Task prompt: Your answer must hold only the lines below from the line containing "1360x768 pixels." through the line containing "Given: Zoom out on the lower map", each reproduced exactly.

Records for the exercise:
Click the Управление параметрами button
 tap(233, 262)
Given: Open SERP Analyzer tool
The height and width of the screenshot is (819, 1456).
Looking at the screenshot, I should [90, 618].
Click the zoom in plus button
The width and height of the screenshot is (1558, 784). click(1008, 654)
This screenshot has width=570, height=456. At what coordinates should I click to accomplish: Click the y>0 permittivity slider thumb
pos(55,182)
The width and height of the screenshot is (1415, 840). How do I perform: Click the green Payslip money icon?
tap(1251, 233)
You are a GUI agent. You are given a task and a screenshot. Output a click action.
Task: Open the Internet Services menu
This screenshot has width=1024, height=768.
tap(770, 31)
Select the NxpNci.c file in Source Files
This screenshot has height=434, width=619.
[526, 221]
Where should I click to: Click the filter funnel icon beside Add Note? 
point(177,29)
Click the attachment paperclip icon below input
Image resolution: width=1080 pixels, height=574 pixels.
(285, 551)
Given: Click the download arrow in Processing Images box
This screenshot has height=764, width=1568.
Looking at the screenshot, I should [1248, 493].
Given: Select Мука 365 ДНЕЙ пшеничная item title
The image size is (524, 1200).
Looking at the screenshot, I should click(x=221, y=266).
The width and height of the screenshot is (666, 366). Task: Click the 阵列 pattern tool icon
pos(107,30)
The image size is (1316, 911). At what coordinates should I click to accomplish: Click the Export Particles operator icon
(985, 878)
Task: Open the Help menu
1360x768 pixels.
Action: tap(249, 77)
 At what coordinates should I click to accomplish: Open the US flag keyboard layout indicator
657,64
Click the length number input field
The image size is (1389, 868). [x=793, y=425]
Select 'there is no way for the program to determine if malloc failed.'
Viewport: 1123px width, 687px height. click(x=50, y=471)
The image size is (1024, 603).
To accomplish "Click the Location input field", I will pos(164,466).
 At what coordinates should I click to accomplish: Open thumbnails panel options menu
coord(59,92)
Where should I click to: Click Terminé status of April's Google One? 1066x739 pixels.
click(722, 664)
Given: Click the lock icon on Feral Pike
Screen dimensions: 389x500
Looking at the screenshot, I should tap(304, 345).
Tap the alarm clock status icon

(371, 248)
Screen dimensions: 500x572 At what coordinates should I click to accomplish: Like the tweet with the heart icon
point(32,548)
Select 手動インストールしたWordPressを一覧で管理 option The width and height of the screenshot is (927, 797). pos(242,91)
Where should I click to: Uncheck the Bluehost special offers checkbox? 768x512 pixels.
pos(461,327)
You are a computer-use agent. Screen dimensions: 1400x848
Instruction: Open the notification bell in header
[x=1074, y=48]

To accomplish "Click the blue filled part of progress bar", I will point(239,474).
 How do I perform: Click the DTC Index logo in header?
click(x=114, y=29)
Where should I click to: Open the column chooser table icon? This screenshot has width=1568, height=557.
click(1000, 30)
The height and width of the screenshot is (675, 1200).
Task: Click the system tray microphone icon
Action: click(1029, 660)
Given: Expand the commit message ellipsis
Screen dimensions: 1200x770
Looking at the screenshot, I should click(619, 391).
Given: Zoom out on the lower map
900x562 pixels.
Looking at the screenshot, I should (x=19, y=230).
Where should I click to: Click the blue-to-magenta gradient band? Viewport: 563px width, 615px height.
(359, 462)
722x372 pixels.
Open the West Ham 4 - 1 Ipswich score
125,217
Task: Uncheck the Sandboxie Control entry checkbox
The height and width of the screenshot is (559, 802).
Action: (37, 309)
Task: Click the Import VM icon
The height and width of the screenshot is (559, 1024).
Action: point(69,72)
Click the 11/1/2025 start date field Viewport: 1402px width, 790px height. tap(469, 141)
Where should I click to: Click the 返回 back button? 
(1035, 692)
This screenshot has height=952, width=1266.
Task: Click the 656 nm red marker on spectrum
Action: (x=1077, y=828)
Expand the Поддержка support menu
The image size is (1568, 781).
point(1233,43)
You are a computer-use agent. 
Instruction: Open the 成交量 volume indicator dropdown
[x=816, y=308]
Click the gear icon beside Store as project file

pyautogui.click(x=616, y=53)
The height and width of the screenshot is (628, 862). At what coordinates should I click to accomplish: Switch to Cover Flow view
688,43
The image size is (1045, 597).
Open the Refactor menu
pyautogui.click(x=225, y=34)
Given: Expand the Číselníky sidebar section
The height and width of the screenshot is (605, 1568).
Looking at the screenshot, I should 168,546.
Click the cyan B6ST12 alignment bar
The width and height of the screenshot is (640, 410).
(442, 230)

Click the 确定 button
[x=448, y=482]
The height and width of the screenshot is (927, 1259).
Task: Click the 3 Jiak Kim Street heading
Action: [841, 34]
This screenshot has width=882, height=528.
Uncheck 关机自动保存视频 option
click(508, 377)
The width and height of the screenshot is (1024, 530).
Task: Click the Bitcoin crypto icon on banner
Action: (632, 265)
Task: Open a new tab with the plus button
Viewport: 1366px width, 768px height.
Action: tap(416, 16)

Task result:
1360x768 pixels.
Action: tap(249, 77)
 At what coordinates should I click to accomplish: Open the US flag keyboard layout indicator
657,64
Click the length number input field
The image size is (1389, 868). [x=793, y=425]
Select 'there is no way for the program to determine if malloc failed.'
Viewport: 1123px width, 687px height. click(x=50, y=471)
The image size is (1024, 603).
To accomplish "Click the Location input field", I will pos(164,466).
 At what coordinates should I click to accomplish: Open thumbnails panel options menu
coord(59,92)
Where should I click to: Click Terminé status of April's Google One? 1066x739 pixels.
click(722, 664)
Given: Click the lock icon on Feral Pike
Screen dimensions: 389x500
Looking at the screenshot, I should tap(304, 345).
Tap the alarm clock status icon

(371, 248)
Screen dimensions: 500x572 At what coordinates should I click to accomplish: Like the tweet with the heart icon
point(32,548)
Select 手動インストールしたWordPressを一覧で管理 option The width and height of the screenshot is (927, 797). pos(242,91)
Where should I click to: Uncheck the Bluehost special offers checkbox? 768x512 pixels.
pos(461,327)
You are a computer-use agent. Screen dimensions: 1400x848
Instruction: Open the notification bell in header
[x=1074, y=48]

To accomplish "Click the blue filled part of progress bar", I will point(239,474).
 How do I perform: Click the DTC Index logo in header?
click(x=114, y=29)
Where should I click to: Open the column chooser table icon? This screenshot has width=1568, height=557.
click(1000, 30)
The height and width of the screenshot is (675, 1200).
Task: Click the system tray microphone icon
Action: click(1029, 660)
Given: Expand the commit message ellipsis
Screen dimensions: 1200x770
Looking at the screenshot, I should click(619, 391).
Given: Zoom out on the lower map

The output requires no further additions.